In some figures you would like to show some descriptive numbers, for example the average age of your participants. Let's another bit of code already calculated that for you to be 22.8333333333... (they are all university students), but here we'll just assign it manually:
```{r mean_age}
mean_age <- 22.833333333333333333333
```
All those three's should not end up on your figure though, so you decided to limit it to two decimals. You can now use `sprintf()` with the `f%` which stand for fixed point in this case, as you can more or less fix where the decimal point ends up:
```{r pretty_mean_age}
sprintf('mean age: %.2f', mean_age)
```
# Lists
Lists also store a sequence of variables, but in a list, they don't need to be of the same type, and unlike vectors, lists can store very complex variables, such as matrices or data frames (see the next tutorial).
Here is a basic example of a list:
```{r}
a_list <- list(4, 'number')
a_list
```
## List indexing
Notice that the output is different: it uses double square brackets. These are also necessary when retrieving a single element from the list, instead of a list with a single element. Fix this chunk of code to show `[1] "number"` only, so the second element of the list without the `[[1]]` on the first line:
```{r}
a_list[2]
```
You see that each line on the output with actual values starts with `[1]` which suggests that we could store multiple values in every list element. And that is true!

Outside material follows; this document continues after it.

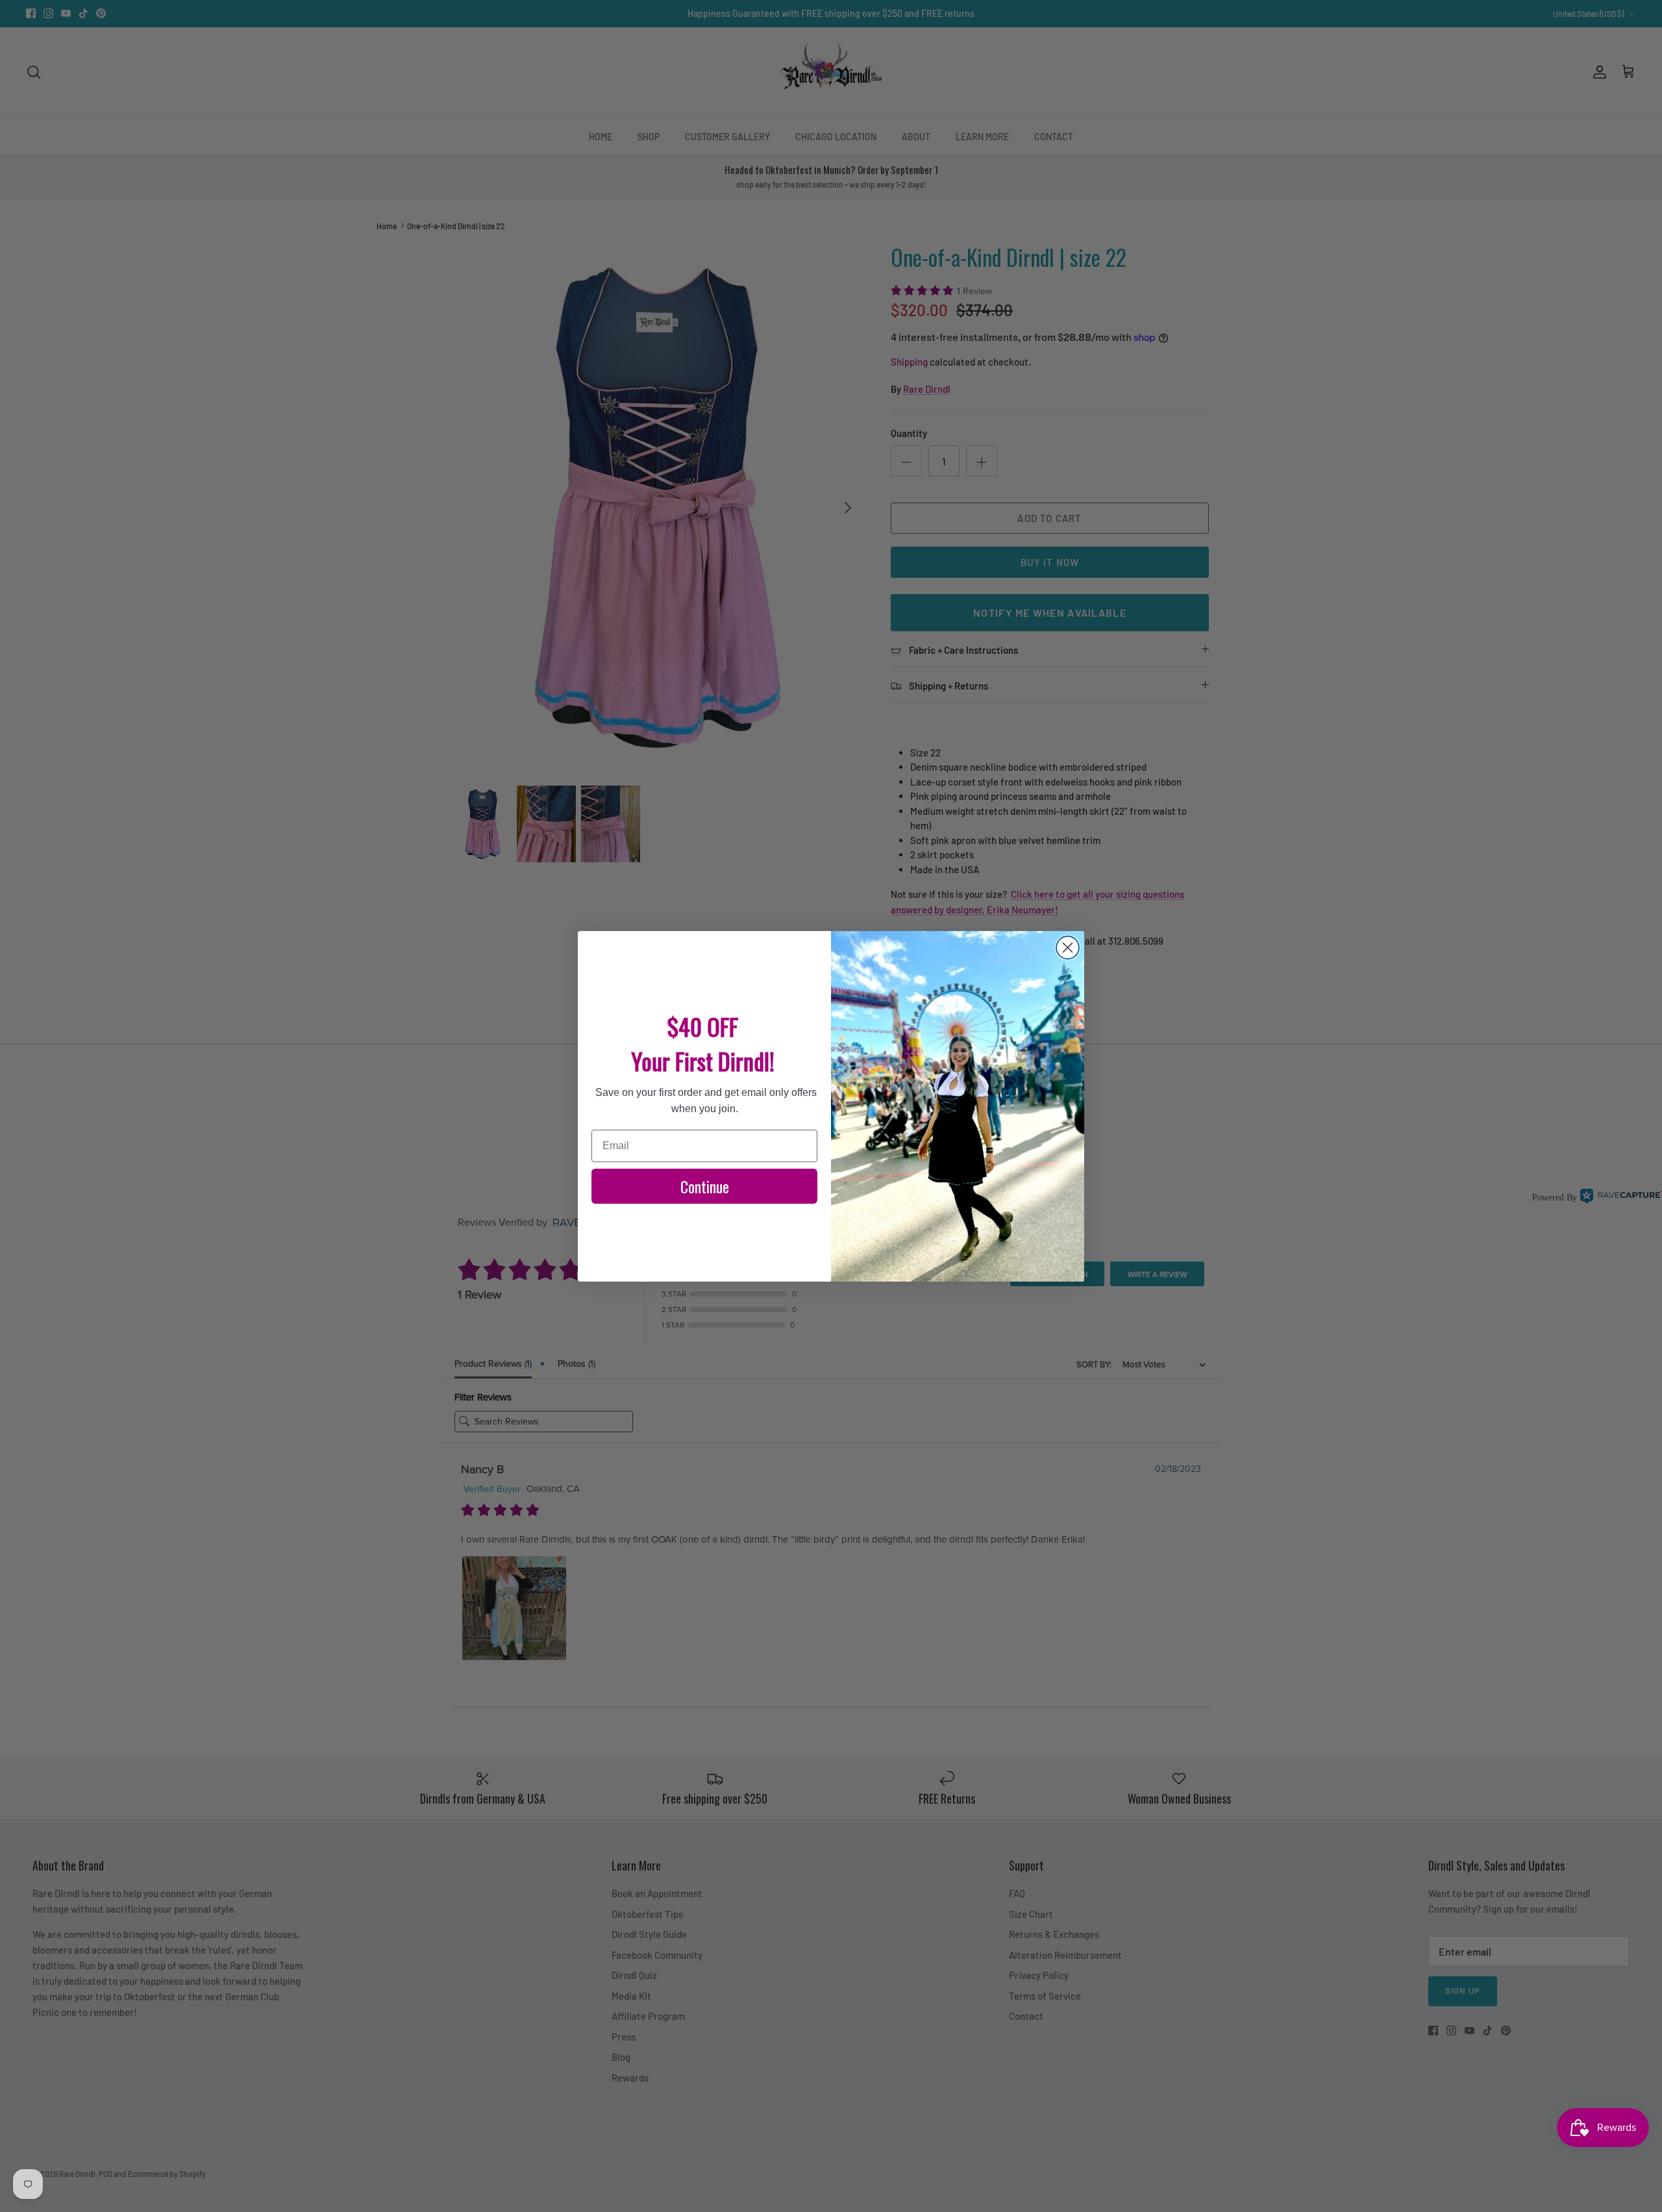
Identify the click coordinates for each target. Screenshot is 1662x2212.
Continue (704, 1186)
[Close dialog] (1067, 947)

We can store the vectors of X and Y coordinates from before in one list:
```{r}
coordinates <- list(posX100, posY100)
coordinates
```
## Named elements
But how can we tell which are the X and which are the Y coordinates? You might argue that X coordinates always come first, but perhaps this should be represented more clearly. Luckily, in both vectors and lists, you can also name the elements.
```{r}
coordinates <- list('X'=posX100, 'Y'=posY100)
coordinates
```
You should notice that instead of `[[1]]` and `[[2]]` we now see `$X` and `$Y`. Of course, you can still use indices to retrieve elements from the list, but now, we can also use names. To show the benefits of this, you need two chunks of code. In this first chunk you shuffle the order in which the X and Y coordinates are put in the list, to emulate a sloppy coders (aren't we all?).
```{r}
order <- sample(c(1,2),2)
shuffled_coordinates <- list()
shuffled_coordinates[[names(coordinates)[order[1]]]] <- coordinates[[order[1]]]
shuffled_coordinates[[names(coordinates)[order[2]]]] <- coordinates[[order[2]]]
names(shuffled_coordinates)
```
You can run this chunk a couple of times and notice that sometimes the order is X-Y and sometimes the order is Y-X, depending on chance.
Now change this chunk of code to always return the X coordinates from the shuffled list with coordinates. You can try it a couple of times before changing the chunk: first rerun the chunk above to shuffle the data, and then rerun this chunk. You will see that it just returns the first vector in the list, with no possibility of knowing if it is correct or not.
```{r}
shuffled_coordinates[[1]]
```
So that is the advantage of naming your variables: your code will always work if you keep using names and don't rely on implicit order of variables. Of course, the problem now is to keep using the same variable names in all your data and code, but this is easier and less error-prone than having to use the same index number throughout all your data and code.